Element lookup records
****************
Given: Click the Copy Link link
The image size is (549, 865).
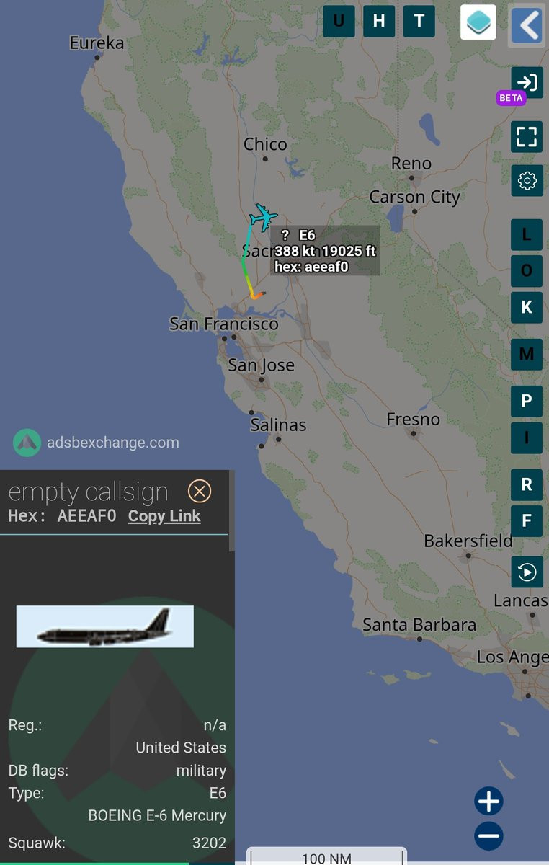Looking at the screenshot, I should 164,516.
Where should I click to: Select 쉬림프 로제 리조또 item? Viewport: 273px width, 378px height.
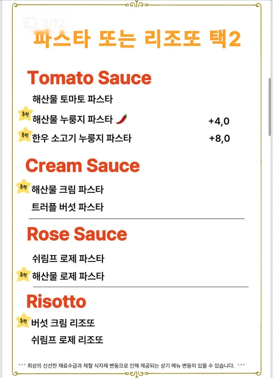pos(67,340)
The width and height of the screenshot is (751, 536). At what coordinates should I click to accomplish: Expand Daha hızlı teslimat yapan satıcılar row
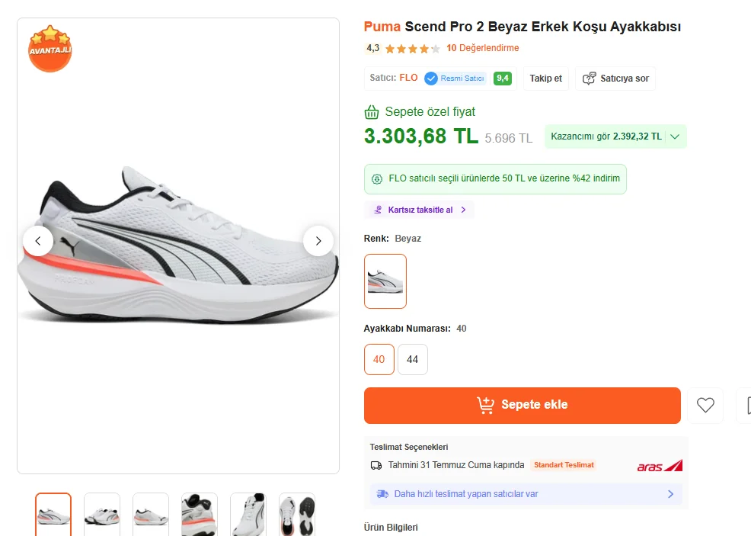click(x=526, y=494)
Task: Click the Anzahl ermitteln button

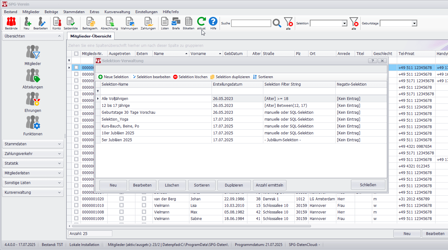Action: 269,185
****************
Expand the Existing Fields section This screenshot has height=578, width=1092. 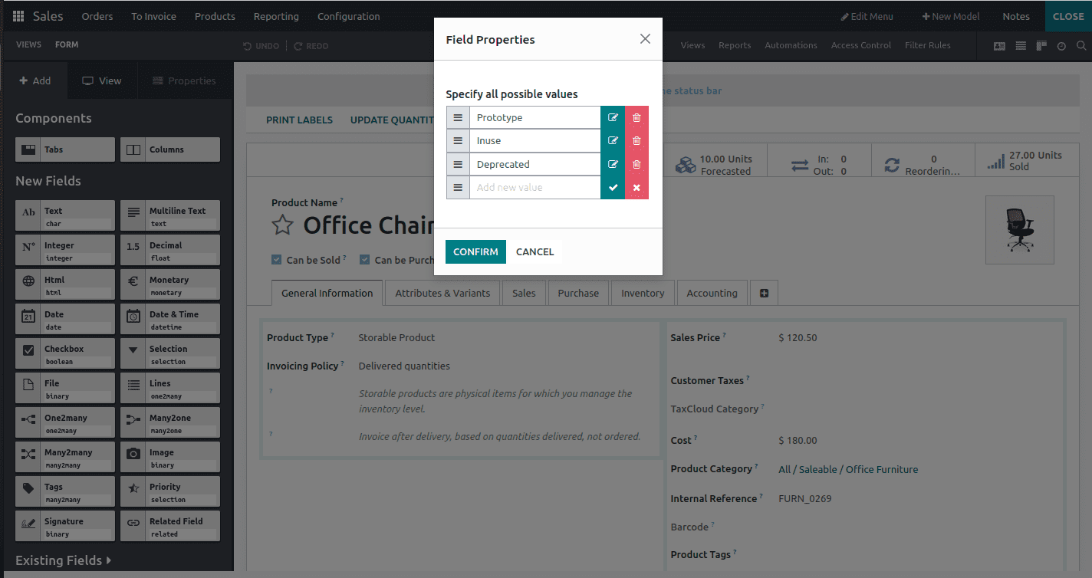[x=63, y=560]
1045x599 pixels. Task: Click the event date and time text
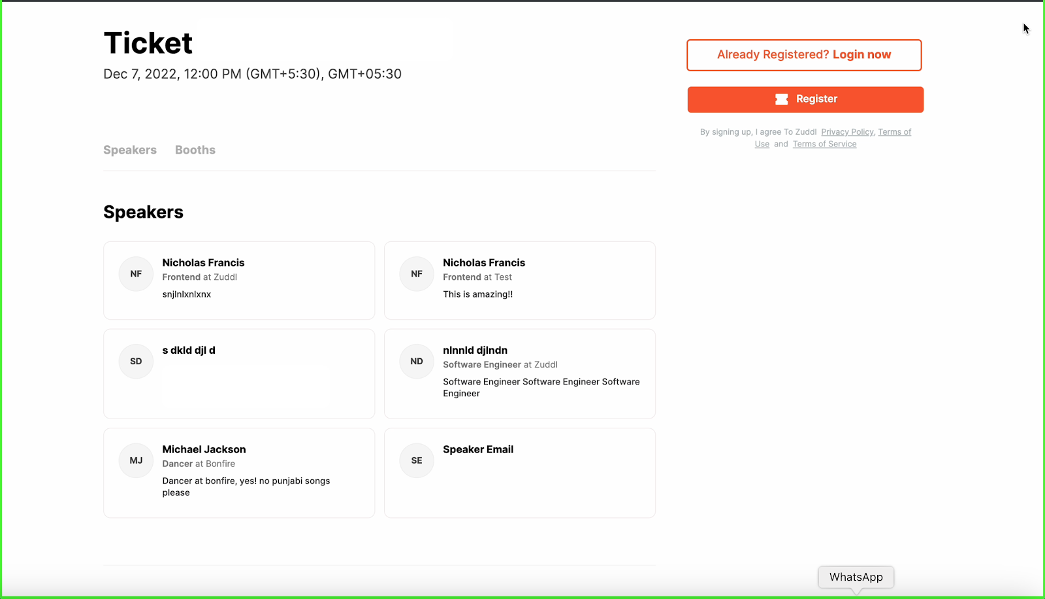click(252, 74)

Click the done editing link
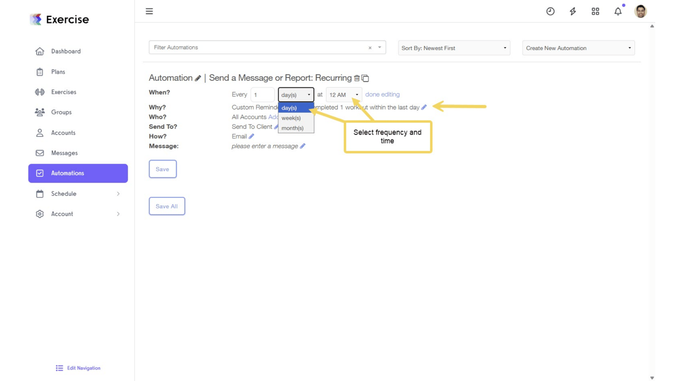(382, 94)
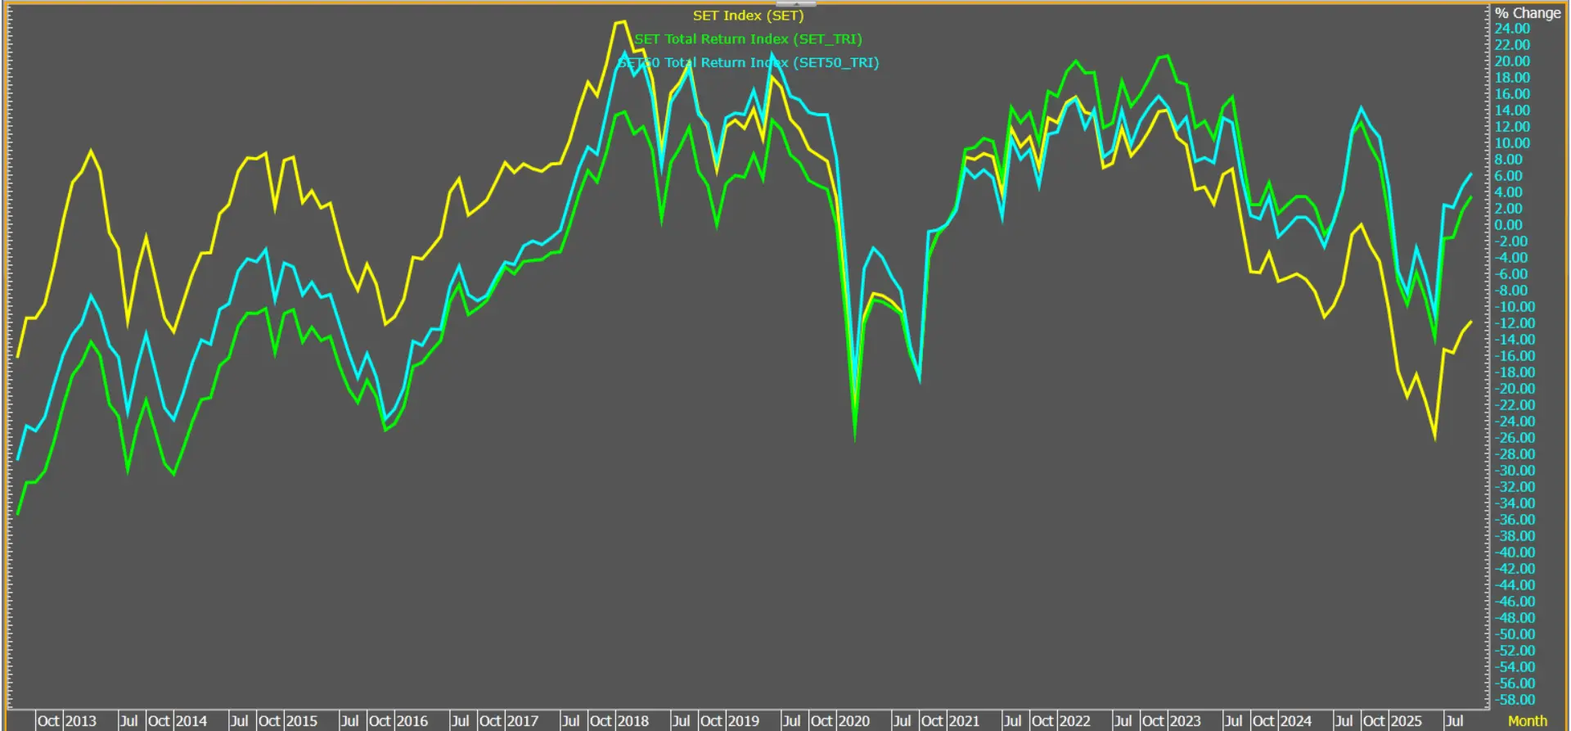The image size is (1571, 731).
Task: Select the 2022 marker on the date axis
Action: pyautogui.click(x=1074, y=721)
****************
Render the lines from the one holding "1045x599 pixels. Task: Click" through the one holding "Action: pyautogui.click(x=1074, y=721)", inclusive, as a numbered list. Skip blank lines and leave the pictures out.

1. 1045x599 pixels. Task: Click the event date and time text
2. click(252, 74)
3. Click the done editing link
4. (382, 94)
5. The image size is (1571, 731).
6. Task: Select the 2022 marker on the date axis
7. Action: pyautogui.click(x=1074, y=721)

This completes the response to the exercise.